FxCop has indeed been dormant for a while, and it’s certainly become stale in the face of new C# language features like async. My favorite instance of that is the cyclomatic complexity rule – FxCop will complain that an empty async method has too branches for you to easily maintain, even when it contains no code J

This is all due to FxCop analyzing IL rather than source. That worked great in the C# 1.0/2.0 days when the code you wrote mapped almost directly to IL – rules could look at that IL and work out what the source was. However, heavier transforms like LINQ and async get you too far from the code that was written to give good guidance on anything except method/type naming and IL-level performance tweaks. In the face of such decaying rules, it’s unfortunate but not surprising to me that other Microsoft teams are skipping the dance required to stay FxCop-clean.
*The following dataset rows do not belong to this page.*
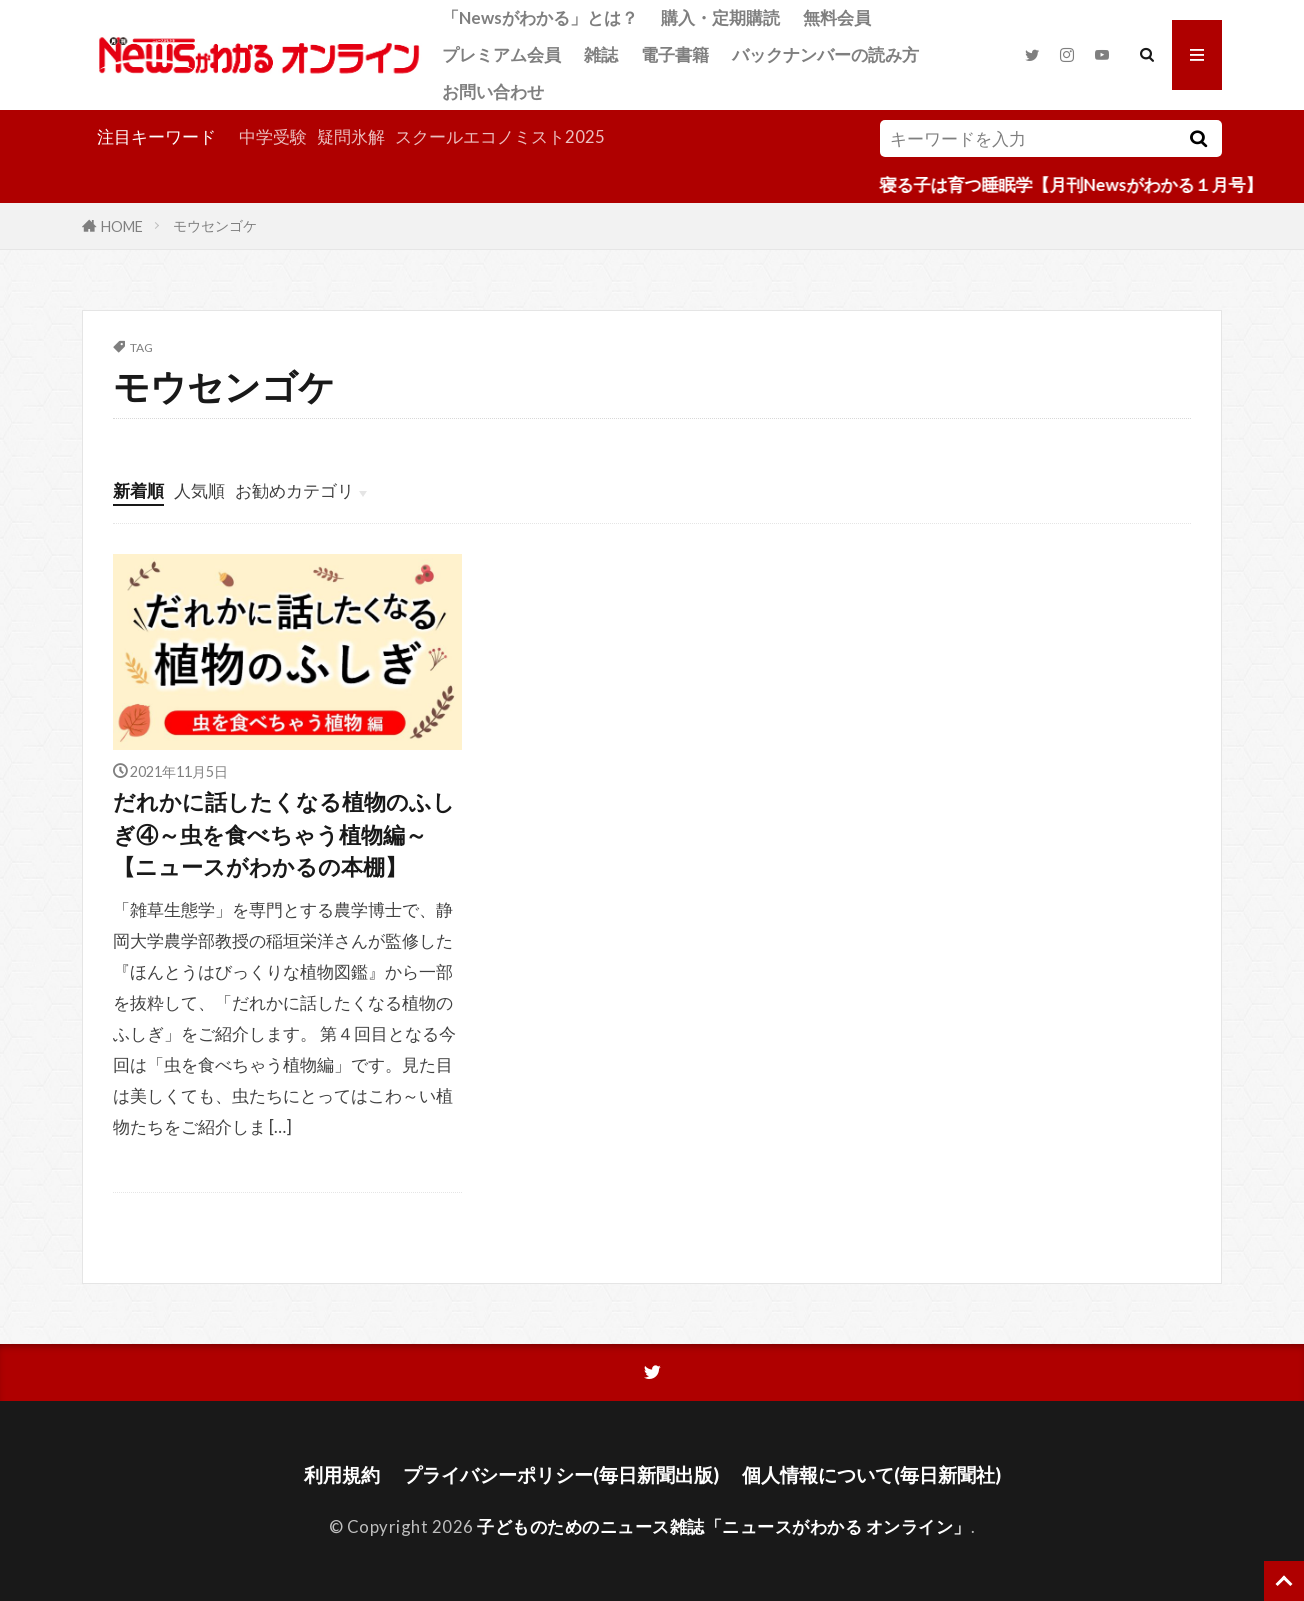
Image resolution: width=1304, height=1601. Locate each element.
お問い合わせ (493, 91)
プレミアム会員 (501, 54)
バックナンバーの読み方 (825, 54)
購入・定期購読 (720, 17)
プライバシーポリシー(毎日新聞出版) (561, 1474)
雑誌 (601, 54)
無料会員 (837, 17)
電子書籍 (675, 54)
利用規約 (342, 1474)
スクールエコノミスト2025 (500, 136)
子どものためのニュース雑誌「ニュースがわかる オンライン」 (724, 1526)
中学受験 (273, 136)
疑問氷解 (351, 136)
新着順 (138, 490)
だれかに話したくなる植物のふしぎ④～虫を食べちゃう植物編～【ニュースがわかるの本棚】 (284, 834)
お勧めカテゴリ (294, 490)
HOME (122, 225)
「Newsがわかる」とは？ (540, 17)
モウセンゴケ (215, 225)
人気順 (199, 490)
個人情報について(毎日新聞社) (871, 1474)
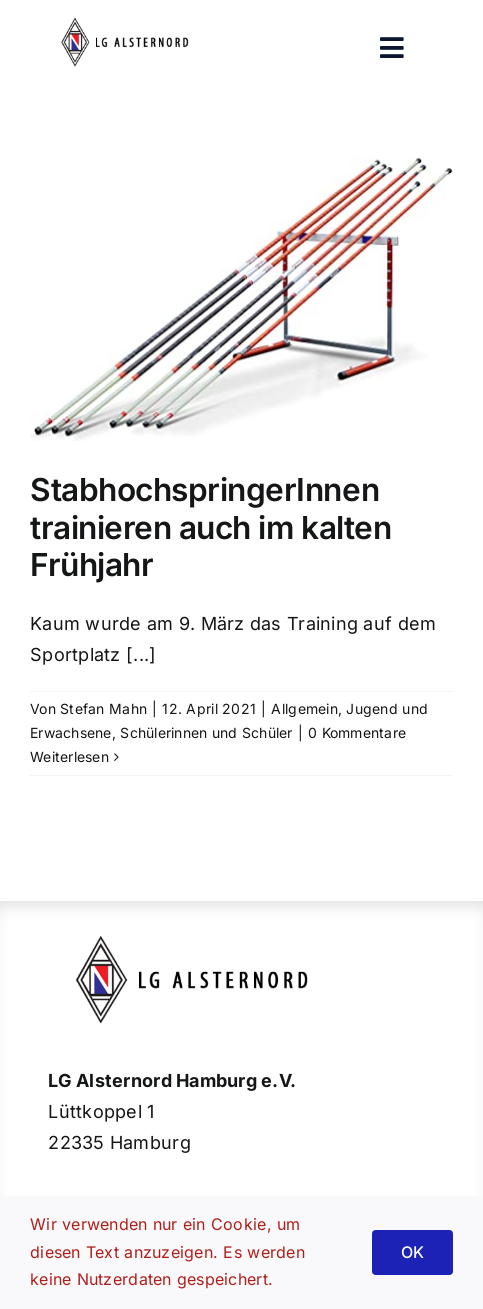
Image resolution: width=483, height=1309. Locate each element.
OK (412, 1252)
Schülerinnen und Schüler (206, 732)
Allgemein (304, 708)
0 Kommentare (357, 732)
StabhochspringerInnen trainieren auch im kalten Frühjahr (210, 527)
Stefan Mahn (103, 708)
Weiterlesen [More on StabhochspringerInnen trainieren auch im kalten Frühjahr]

For VS “14”, we’re investing heavily in source-based code analysis, built using Roslyn. This not only gives back the fidelity we’ve been missing in async methods and other high-level constructs – it also lets us surface code analysis issues live as you’re typing, even before your code fully builds, since we’re operating on the same syntax trees and symbols that IntelliSense uses. We’re also surfacing a supported API for plugging such rules into the compiler as you build, so that API authors and other third parties finally have a supported way to build such analysis, rather than hacking it into FxCop.

As Christoph pointed out, we’re proving out our new Roslyn-based diagnostics by reimplementing the high-value, low-false-positive FxCop rules using Roslyn. We haven’t yet decided when to pull the switch and officially swap out the IL-based FxCop rules for rules built on Roslyn, but the new live analysis engine will be built into the C#/VB compilers in VS “14” (it’s already in the CTP). At a minimum, we’ll ship this set of rules online, as an opt-in package you can use instead of the built-in VS support.

Alex Turner
Senior Program Manager
Managed Languages

—————–

The conclusion is that the old version IL-based FxCop/CA are dead but the new version that based on source-code analysis instead of IL will be in VS “14”.